2.1 The Issue
On June 25, 1950, Soviet Union–backed North Korea invaded U.S.-backed South Korea, sending its forces across the agreed boundary at the thirty-eighth parallel in an attempt to bring the entire peninsula under its control. When UN Secretary-General Trygve Halvdan Lie received the news, he reportedly replied, “This is war against the United Nations.” At the United States’ request, he convened the UN Security Council the next day. The council quickly passed Resolution 82, which called for the “immediate cessation of hostilities” on the peninsula. Two days later, the council passed Resolution 83, which authorized the use of force to “repel the armed attack.”
After several weeks of fighting, UN and South Korean forces were defending an area called the Pusan perimeter, a zone of southeastern South Korea around the Port of Pusan, against North Korea’s southward advance. General Douglas MacArthur, an American commanding U.S. and allied forces as part of the UN mission, was also making plans for a landing at Inchon, near the South Korean capital, Seoul.
A successful Inchon landing would mean the prospect of swiftly liberating South Korea. The Security Council faced a weighty related decision. Should the United Nations simply call for the restoration of the prewar status quo, pushing North Korea’s military back to the thirty-eighth parallel? Or should UN forces advance into North Korea and try to unify the peninsula?

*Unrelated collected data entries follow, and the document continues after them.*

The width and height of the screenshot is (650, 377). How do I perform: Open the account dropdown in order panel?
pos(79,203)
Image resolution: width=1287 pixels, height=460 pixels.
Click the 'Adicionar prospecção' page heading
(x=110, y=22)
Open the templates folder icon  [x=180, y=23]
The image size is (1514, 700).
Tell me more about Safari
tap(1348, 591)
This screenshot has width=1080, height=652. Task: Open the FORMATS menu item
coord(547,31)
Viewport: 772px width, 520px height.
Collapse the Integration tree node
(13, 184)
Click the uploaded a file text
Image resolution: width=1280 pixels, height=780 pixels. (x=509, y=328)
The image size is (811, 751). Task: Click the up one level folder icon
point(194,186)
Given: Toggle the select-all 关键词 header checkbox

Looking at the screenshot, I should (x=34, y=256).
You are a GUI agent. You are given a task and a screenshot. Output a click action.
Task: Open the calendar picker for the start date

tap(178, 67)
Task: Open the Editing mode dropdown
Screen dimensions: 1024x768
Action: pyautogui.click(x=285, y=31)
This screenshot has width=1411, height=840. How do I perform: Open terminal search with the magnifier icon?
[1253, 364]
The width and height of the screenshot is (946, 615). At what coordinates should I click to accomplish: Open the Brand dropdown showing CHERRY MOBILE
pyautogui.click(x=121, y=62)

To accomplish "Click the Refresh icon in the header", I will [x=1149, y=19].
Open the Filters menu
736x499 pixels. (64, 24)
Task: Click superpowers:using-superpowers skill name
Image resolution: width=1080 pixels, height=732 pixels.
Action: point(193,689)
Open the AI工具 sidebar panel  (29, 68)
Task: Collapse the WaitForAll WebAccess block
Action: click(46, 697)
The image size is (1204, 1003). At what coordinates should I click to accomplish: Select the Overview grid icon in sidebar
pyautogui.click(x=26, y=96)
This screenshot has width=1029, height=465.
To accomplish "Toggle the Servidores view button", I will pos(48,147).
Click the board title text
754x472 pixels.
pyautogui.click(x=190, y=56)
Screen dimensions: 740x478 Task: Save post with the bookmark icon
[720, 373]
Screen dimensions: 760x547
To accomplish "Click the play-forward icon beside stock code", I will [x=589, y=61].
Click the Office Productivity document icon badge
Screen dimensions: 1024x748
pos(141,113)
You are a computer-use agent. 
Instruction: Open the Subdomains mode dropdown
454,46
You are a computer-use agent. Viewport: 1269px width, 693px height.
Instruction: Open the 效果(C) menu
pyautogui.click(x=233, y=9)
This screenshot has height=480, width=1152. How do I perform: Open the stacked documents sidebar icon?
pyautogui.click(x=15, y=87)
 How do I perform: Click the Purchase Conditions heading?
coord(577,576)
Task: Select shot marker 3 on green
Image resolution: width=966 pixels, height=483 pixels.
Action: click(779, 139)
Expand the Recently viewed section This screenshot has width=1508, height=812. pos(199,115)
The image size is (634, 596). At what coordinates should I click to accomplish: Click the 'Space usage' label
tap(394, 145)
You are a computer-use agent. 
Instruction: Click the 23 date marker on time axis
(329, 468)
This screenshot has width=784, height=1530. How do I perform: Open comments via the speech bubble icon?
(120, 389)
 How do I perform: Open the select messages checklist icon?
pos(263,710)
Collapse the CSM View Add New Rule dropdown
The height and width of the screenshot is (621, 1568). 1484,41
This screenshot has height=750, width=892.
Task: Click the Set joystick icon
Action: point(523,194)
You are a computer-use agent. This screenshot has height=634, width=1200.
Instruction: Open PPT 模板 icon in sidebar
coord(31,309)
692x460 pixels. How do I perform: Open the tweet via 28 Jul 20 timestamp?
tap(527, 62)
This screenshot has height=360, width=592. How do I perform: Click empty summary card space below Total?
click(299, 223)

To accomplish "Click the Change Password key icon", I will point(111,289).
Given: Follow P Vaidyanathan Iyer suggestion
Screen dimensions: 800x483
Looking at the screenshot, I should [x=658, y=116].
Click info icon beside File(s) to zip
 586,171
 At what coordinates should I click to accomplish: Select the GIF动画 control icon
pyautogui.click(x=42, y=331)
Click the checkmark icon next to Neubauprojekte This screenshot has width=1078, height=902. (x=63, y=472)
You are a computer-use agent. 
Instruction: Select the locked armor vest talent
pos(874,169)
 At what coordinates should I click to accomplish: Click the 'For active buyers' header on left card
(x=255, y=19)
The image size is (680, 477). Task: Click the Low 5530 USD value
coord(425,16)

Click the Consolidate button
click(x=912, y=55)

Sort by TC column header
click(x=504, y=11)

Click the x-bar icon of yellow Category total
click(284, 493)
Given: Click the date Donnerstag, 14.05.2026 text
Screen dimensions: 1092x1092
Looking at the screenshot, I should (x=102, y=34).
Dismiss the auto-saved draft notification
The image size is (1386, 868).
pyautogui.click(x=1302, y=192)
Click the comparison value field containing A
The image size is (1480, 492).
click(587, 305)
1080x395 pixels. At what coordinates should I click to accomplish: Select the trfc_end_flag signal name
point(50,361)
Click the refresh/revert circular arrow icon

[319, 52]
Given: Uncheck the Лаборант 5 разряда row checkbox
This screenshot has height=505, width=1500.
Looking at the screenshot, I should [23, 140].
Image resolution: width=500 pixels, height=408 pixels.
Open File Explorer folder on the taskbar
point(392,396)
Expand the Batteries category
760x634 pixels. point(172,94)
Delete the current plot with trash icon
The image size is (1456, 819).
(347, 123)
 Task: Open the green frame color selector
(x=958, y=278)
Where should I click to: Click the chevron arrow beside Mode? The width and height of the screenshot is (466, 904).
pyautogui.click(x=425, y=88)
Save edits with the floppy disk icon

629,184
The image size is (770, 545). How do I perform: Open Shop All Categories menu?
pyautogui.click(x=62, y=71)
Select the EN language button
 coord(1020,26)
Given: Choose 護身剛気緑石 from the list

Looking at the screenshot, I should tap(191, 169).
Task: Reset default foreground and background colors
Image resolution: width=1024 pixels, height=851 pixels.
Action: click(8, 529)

A UN move into North Korea would bring the risk of war with China, the Soviet Union, or both. At the same time, it would carry the possibility of a peaceful and unified peninsula. Merely restoring the status quo would reduce the risk of war among global powers. It would also preserve the hostile North Korean leadership and leave the divided peninsula as an open wound, and potential battleground, in the intensifying Cold War.